-------- Data for the task --------
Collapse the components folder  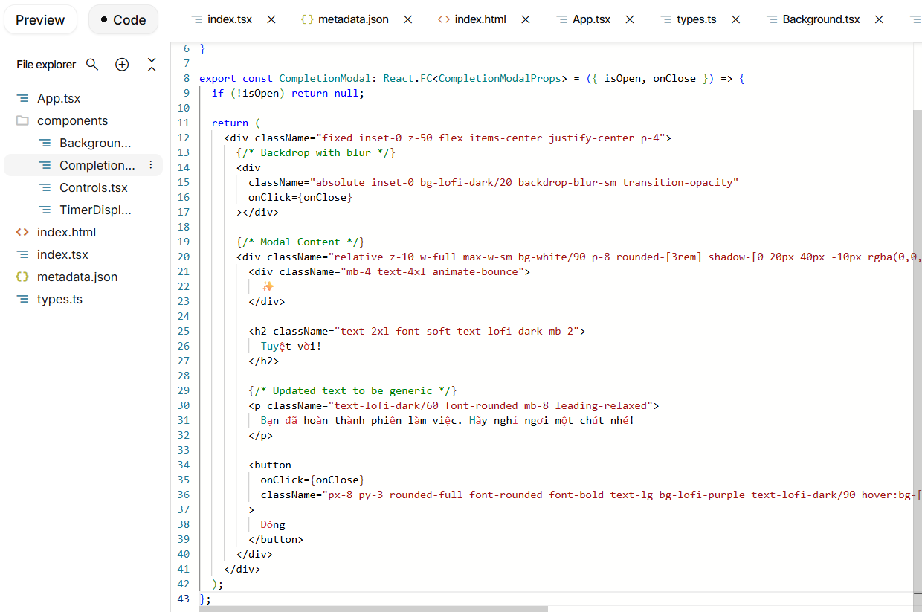click(72, 120)
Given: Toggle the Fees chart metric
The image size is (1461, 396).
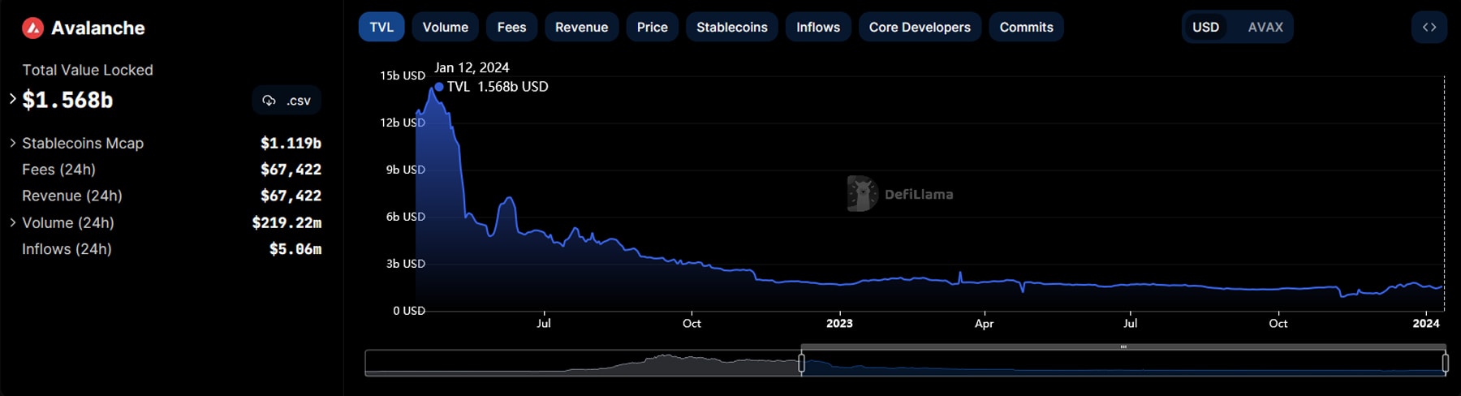Looking at the screenshot, I should click(511, 27).
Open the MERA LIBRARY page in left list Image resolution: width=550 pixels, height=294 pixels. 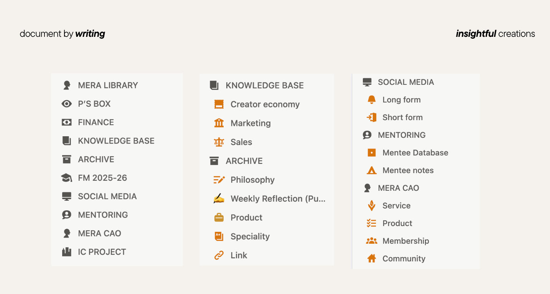pyautogui.click(x=108, y=85)
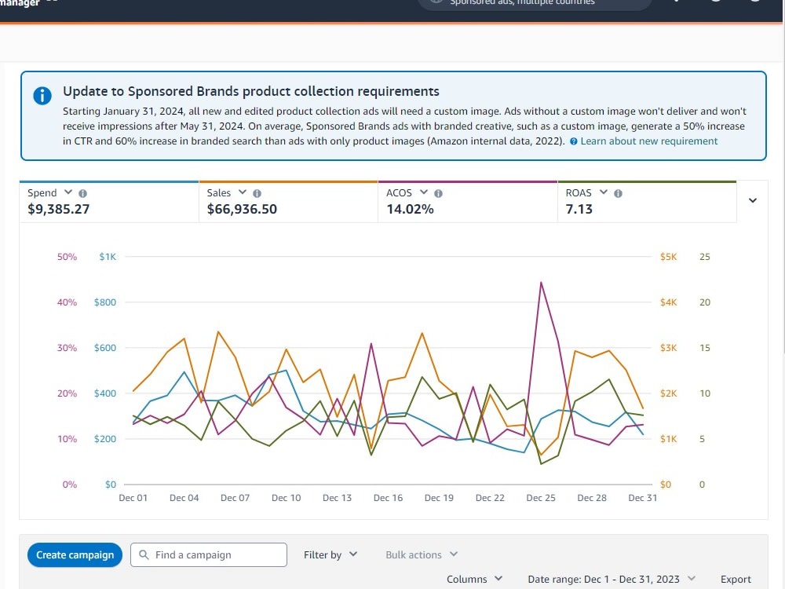
Task: Click the Sales metric info icon
Action: pyautogui.click(x=257, y=193)
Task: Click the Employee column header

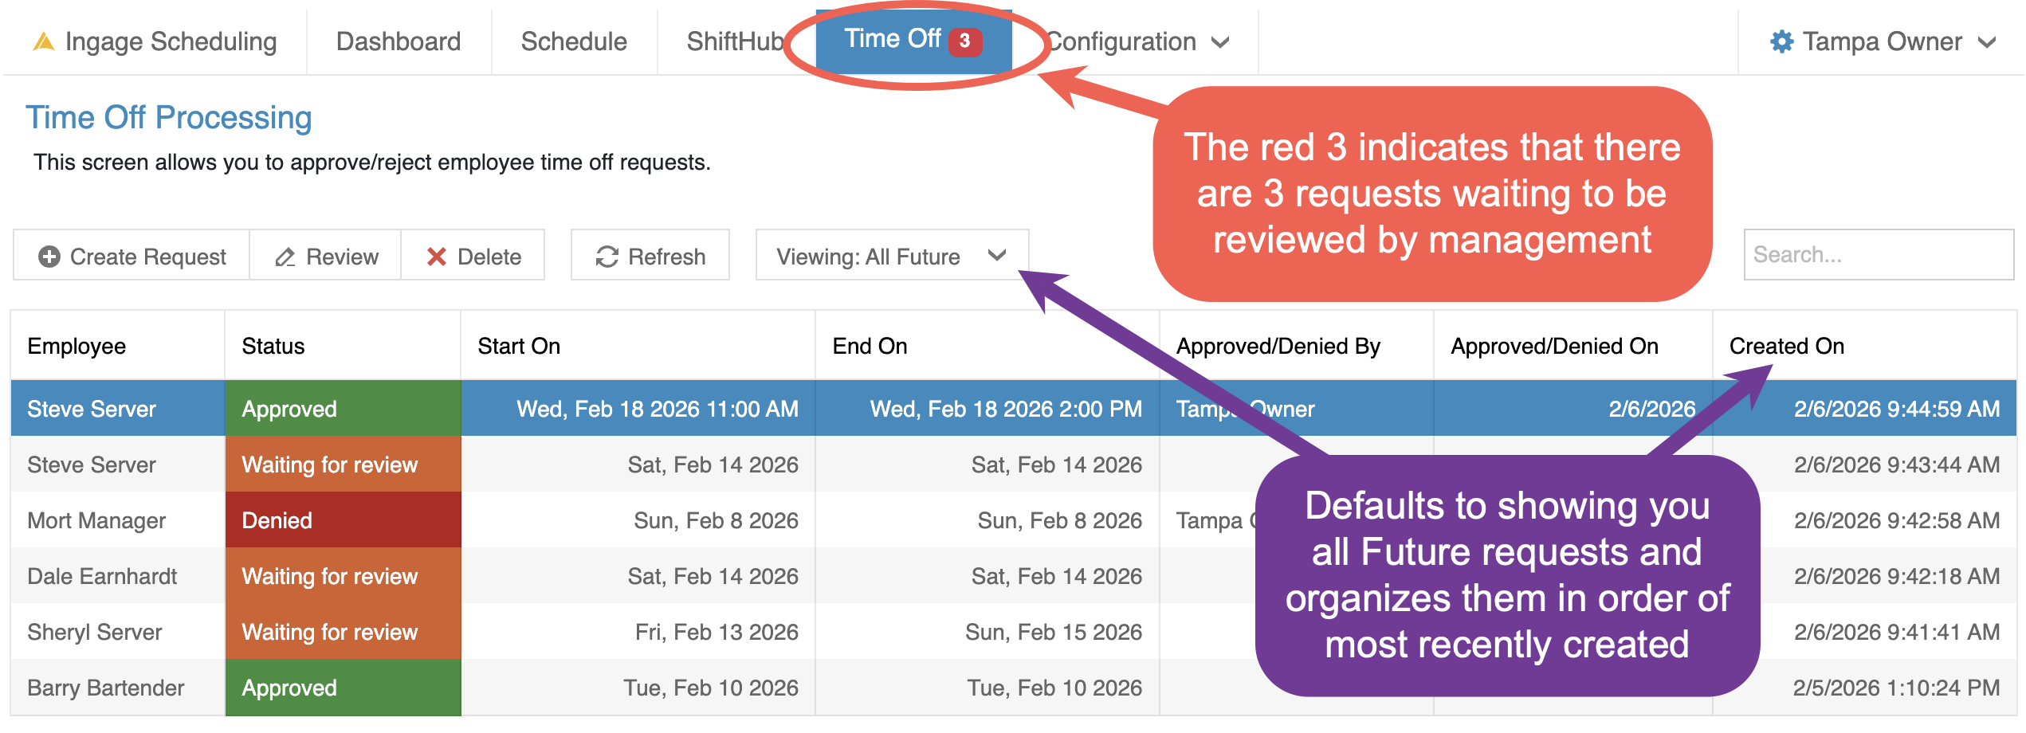Action: 77,346
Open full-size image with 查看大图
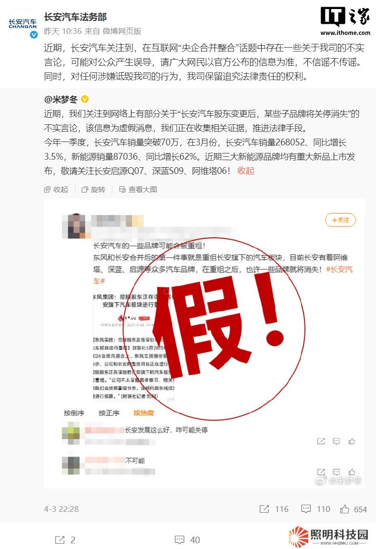Viewport: 376px width, 549px height. [x=138, y=189]
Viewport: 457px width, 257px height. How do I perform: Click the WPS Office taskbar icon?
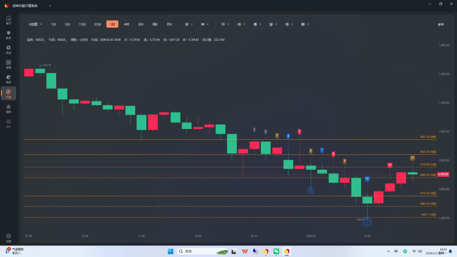click(245, 251)
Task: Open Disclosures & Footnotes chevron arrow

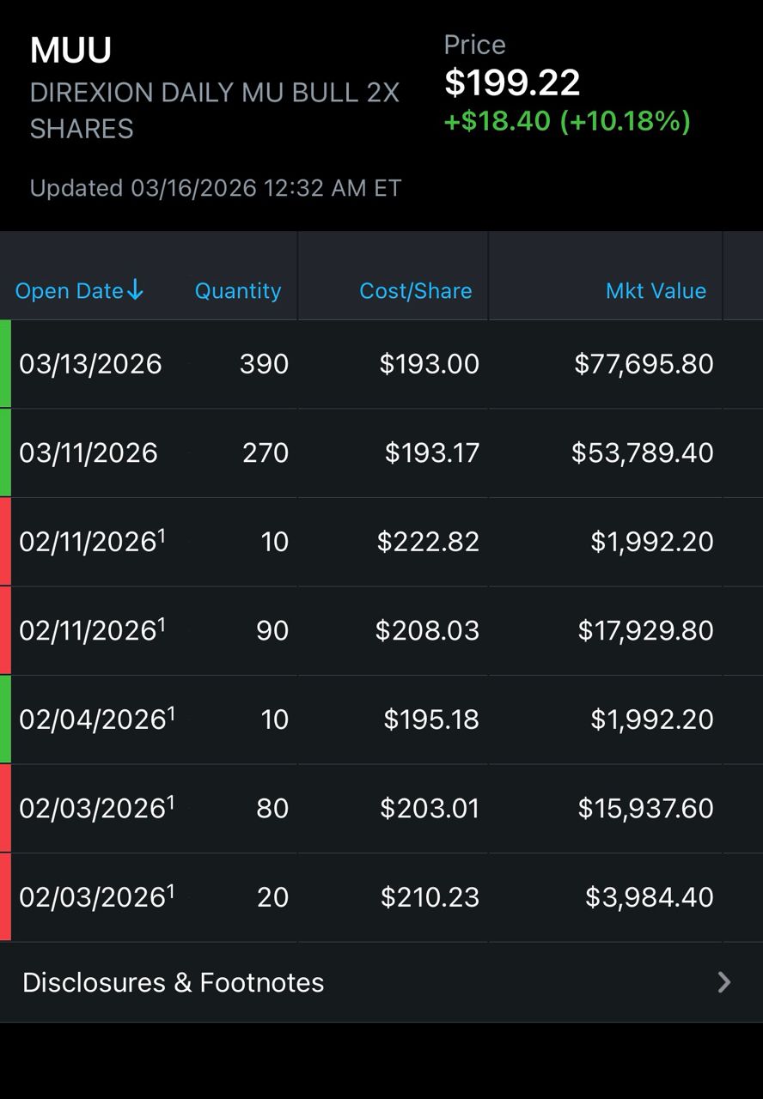Action: click(724, 982)
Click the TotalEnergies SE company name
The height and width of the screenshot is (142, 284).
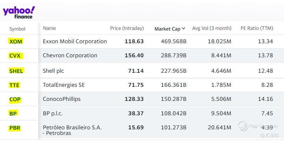[x=64, y=85]
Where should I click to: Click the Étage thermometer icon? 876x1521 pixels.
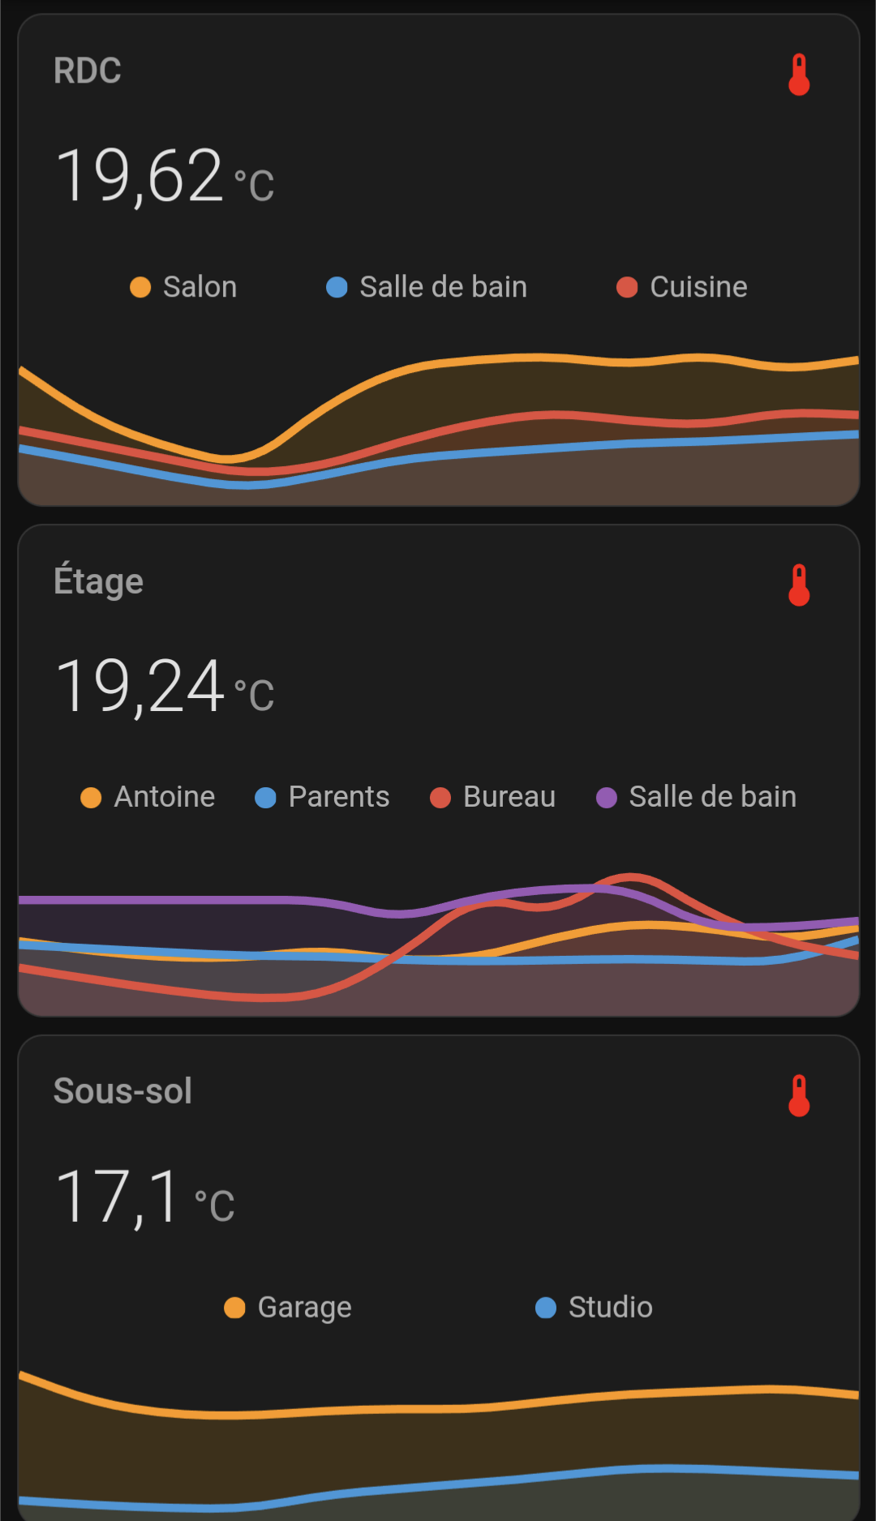pyautogui.click(x=799, y=585)
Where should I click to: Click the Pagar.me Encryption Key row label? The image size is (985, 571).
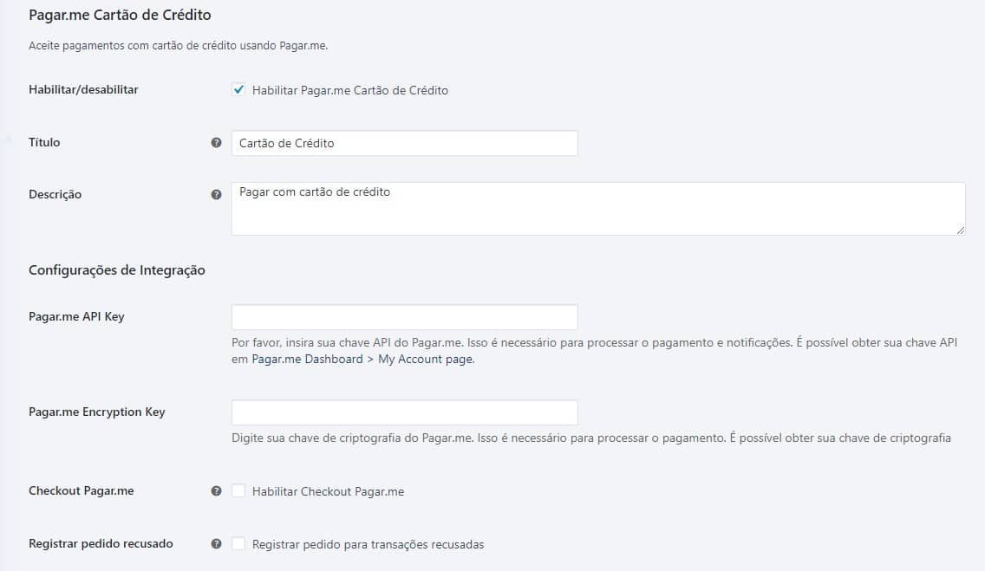coord(97,412)
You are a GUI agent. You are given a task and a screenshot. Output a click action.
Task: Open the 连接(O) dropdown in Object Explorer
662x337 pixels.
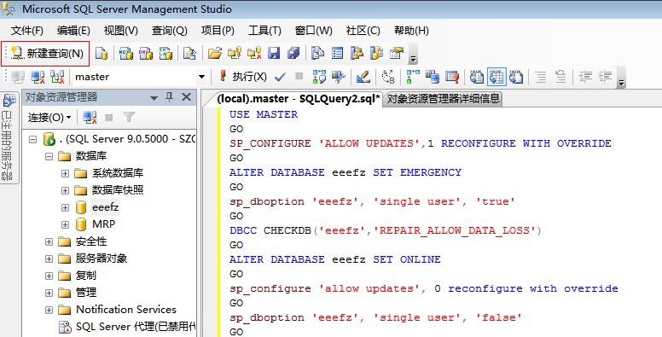pyautogui.click(x=49, y=118)
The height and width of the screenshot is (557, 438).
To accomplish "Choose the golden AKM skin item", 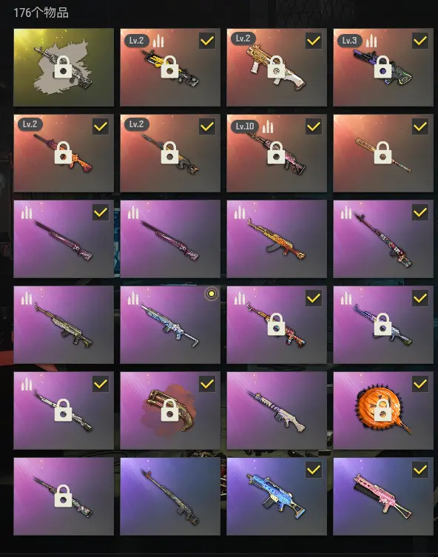I will 277,239.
--------
Exercise instructions -
Starting at the line that contains "Task: Click the Employee column header" and ending at the line that contains "Click the TotalEnergies SE company name", transcribe the material above exactly, excluding pictures.

Your response -
Task: Click the Employee column header

Action: 77,346
Open full-size image with 查看大图
Viewport: 376px width, 549px height. [x=138, y=189]
Viewport: 457px width, 257px height. How do I perform: Click the WPS Office taskbar icon?
click(245, 251)
Task: Open Disclosures & Footnotes chevron arrow

Action: click(724, 982)
Click the TotalEnergies SE company name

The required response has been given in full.